UTF8->UTF16 conversion in c_utility.cpp doesn't have a Qt4 Unicode implementation
Created attachment 17128 [details] implements qt4 unicode in c_utility.cpp
Created attachment 17129 [details] implements qt4 unicode in c_utility.cpp Ooops.. I need to add my copyright at the top :)
Comment on attachment 17129 [details] implements qt4 unicode in c_utility.cpp The patch needs a ChangeLog entry, and the coding style should follow the style guidelines. I know that the ICU code above does not, but it'd be great if new code would. In particular, the use of C-style casts, and the one-line for statement with strange whitespace usage.
Created attachment 17138 [details] implements Qt 4 Unicode path in c_utility.cpp
Comment on attachment 17138 [details] implements Qt 4 Unicode path in c_utility.cpp + *UTF16Length = wcslen(utf16); This won't work correctly if there are null characters in the string, and won't even compile on platforms with a different definition of wchar_t (such as Mac OS X). I think it would be best to take code from <http://www.unicode.org/Public/PROGRAMS/CVTUTF/ConvertUTF.c>, possibly throwing away the ICU-based implementation. Also, see the Latin-1 fallback code path in ICU branch - I think we'd like to have it on all platforms.
Created attachment 17161 [details] Changes implementation of convertutf8toutf16 to use unicode.org conversion function Alright, changes implementation to use unicode.org sources. ap was iffy on adding the files in their entirety, but I don't see a problem with it.

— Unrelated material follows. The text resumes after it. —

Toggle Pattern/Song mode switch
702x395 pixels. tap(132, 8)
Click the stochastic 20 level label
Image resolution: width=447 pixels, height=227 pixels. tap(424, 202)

Tossing my two cents. I care a lot for the binary size. So this adds 30k of code for something already available in the toolkit so please make it optional to use the built-in codec...
Comment on attachment 17161 [details] Changes implementation of convertutf8toutf16 to use unicode.org conversion function Agreed, this is adding a lot of code we just don't need in Qt afaik.
(In reply to comment #7) > So this adds 30k of code for something already available in the toolkit so please make it optional > to use the built-in codec... Hmm, where do these 30K come from? We only use a single tiny function (I assume you do have dead code stripping enabled). I don't think such a trivial operation warrants having platform-specific branches. I was actually considering making a custom UTF-8 decoder for WebCore, too - just as with Latin-1, it's bad for performance to initialize the whole codec registry just for those.
Darin suggests that it would be best to have UTF-8 decoding in one place, such as wtf/unicode. UString::UTF8String() can go there, too.
(In reply to comment #10) > Darin suggests that it would be best to have UTF-8 decoding in one place, such > as wtf/unicode. UString::UTF8String() can go there, too. Doing that in bug 15953. Keeping this bug open for port authors to consider adding platform-specific branches.
Closing this bug since r30794 consolidates this into WebCore::String::fromUTF8, which uses the TextEncoding/TextEncoder infrastructure.